- [Tarefa a realizar] Reescreva o trecho do texto de origem de "A matéria em" a "na exploração (SIRCA).", substituindo "cadáveres" por "carcaças".

- [Texto de origem]

______________________________

Ora, de acordo com o n.º 1 do artigo 406.º, os contratos devem ser pontualmente cumpridos, devendo as partes proceder de boa fé, tal como indicado no n.º 2 do artigo 762.º. Àqueles que celebram contratos impõe-se, pois, o cumprimento pontual dos mesmos, ou seja, os contraentes ficam obrigadas a cumprir ponto por ponto o plano contratual que delinearam. Já o não cumprimento do contratado sujeita o faltoso às consequências que a lei impõe ou àquelas que, estando na disponibilidade das partes, estas hajam acordado, porquanto o princípio da liberdade contratual rege toda a vida do contrato, da sua génese à cessação.

No caso, dúvidas não se suscitam que a actuação das partes, consubstanciada no acordo revogatório do contrato com a restituição do prestado, é conforme ao direito e às normas reguladoras do contrato em causa (artigos 334.º a contrario, 405.º, 406.º, 762.º, n.º 2), e, como tal, constitui os celebrantes na obrigação de procederem como acordaram, ou seja, no caso ficou o demandado obrigado à emissão da guia de circulação que “devolvesse” as ovelhas à demandante.

A matéria em causa nos autos está regulada no já citado DL 142/2006, diploma que criou o Sistema Nacional de Informação e Registo Animal (SNIRA), o qual estabelece as regras para identificação, registo e circulação dos animais das espécies bovina, ovina, caprina, suína e equídeos, bem como o regime jurídico dos centros de agrupamento, comerciantes e transportadores e as normas de funcionamento do sistema de recolha de cadáveres na exploração (SIRCA).

O SNIRA é uma base de dados que contém o registo informatizado de âmbito nacional para as espécies indicadas e nela os produtores estão registados e individualmente identificados, assim como o estão as suas explorações, podendo cada detentor (assim são designados os produtores inscritos) ter uma ou várias explorações, sendo a cada uma delas atribuída uma marca que a permite individualizar. O acesso de cada detentor à base de dados é individualizado; é permitido, através da plataforma do IFAP idigital o acesso remoto ou o detentor pode socorrer-se de um qualquer dos postos de atendimento da rede para aceder à base de dados e aí fazer as suas declarações.

De acordo com a al. o) do DL 142/2006, «entende-se por «detentor de animais» qualquer pessoa singular ou coletiva, à exceção dos transportadores, responsável, a qualquer título, pelos animais abrangidos pelo presente decreto-lei». Este DL impõe aos detentores, estes “responsáveis, a qualquer título, pelos animais”, uma série de obrigações.

O artigo 7.º prevê, nomeadamente, que «(…)

______________________________

- [Dados extraídos]
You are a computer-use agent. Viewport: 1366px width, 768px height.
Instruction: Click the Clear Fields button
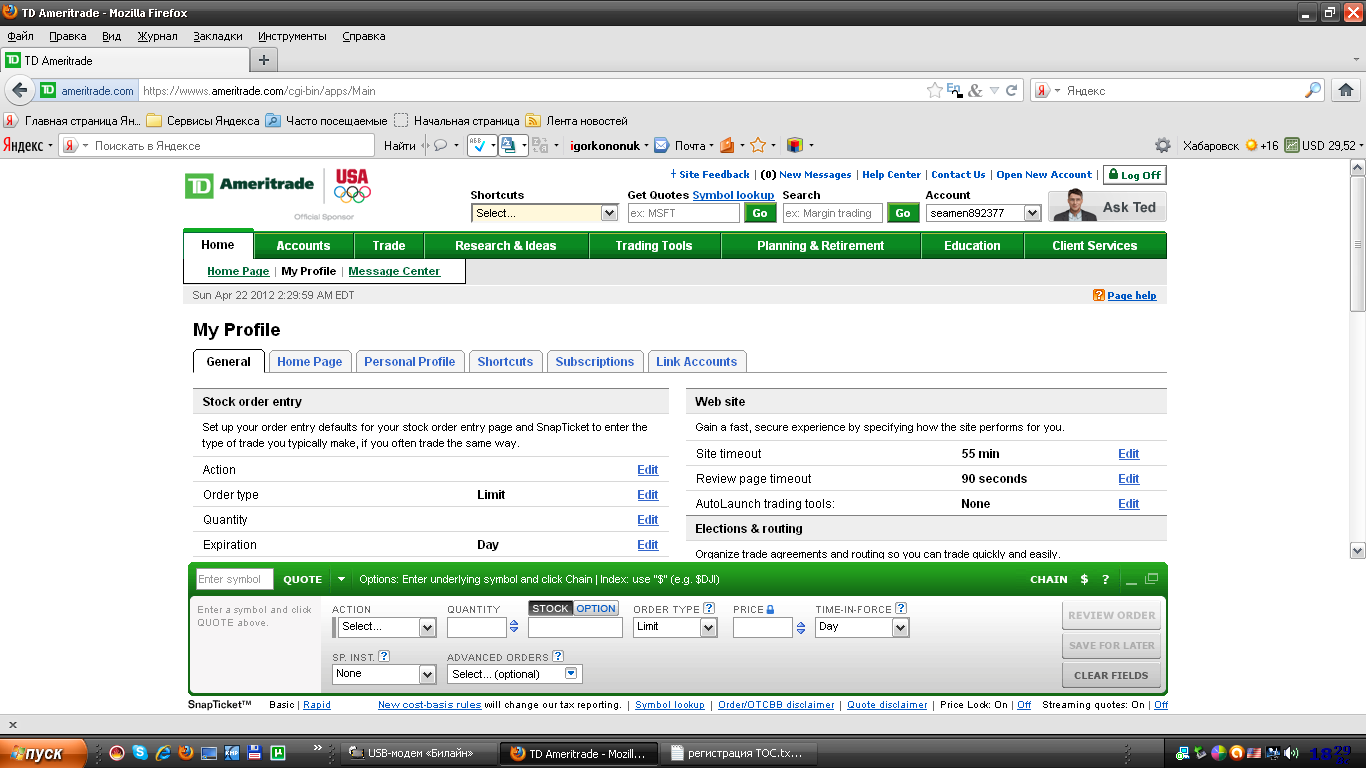click(x=1110, y=675)
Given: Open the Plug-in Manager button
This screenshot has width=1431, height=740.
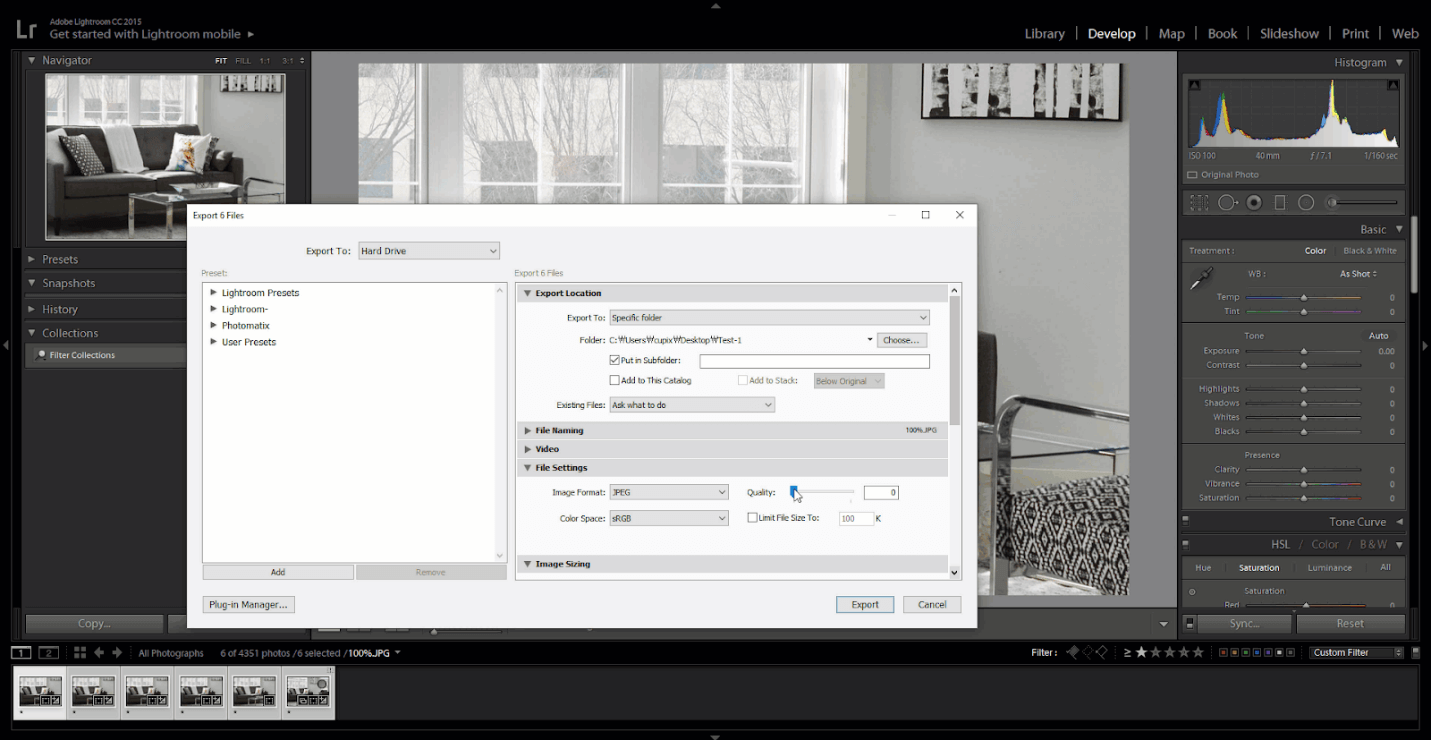Looking at the screenshot, I should click(x=249, y=604).
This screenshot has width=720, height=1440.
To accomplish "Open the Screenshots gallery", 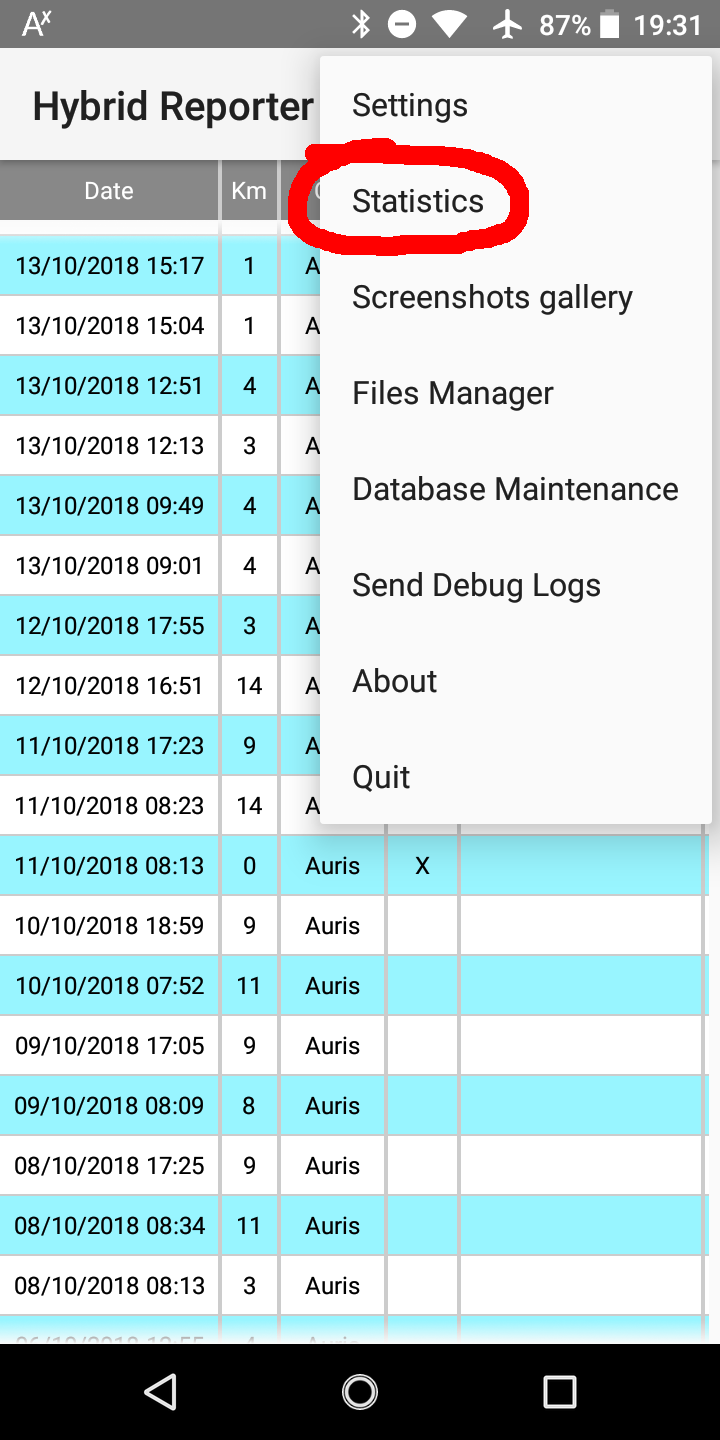I will click(492, 296).
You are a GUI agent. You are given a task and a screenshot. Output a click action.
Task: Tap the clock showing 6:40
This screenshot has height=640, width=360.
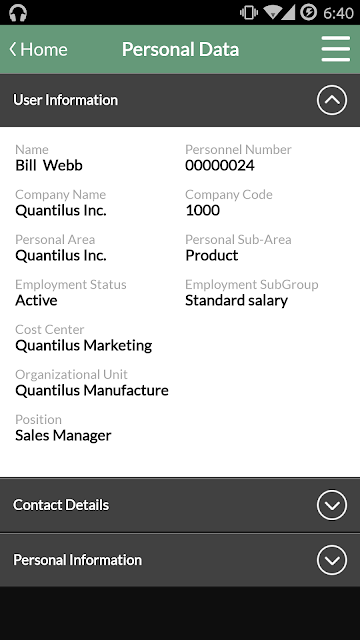pyautogui.click(x=338, y=13)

______________________________

- [Resolução detalhada]
A matéria em causa nos autos está regulada no já citado DL 142/2006, diploma que criou o Sistema Nacional de Informação e Registo Animal (SNIRA), o qual estabelece as regras para identificação, registo e circulação dos animais das espécies bovina, ovina, caprina, suína e equídeos, bem como o regime jurídico dos centros de agrupamento, comerciantes e transportadores e as normas de funcionamento do sistema de recolha de carcaças na exploração (SIRCA).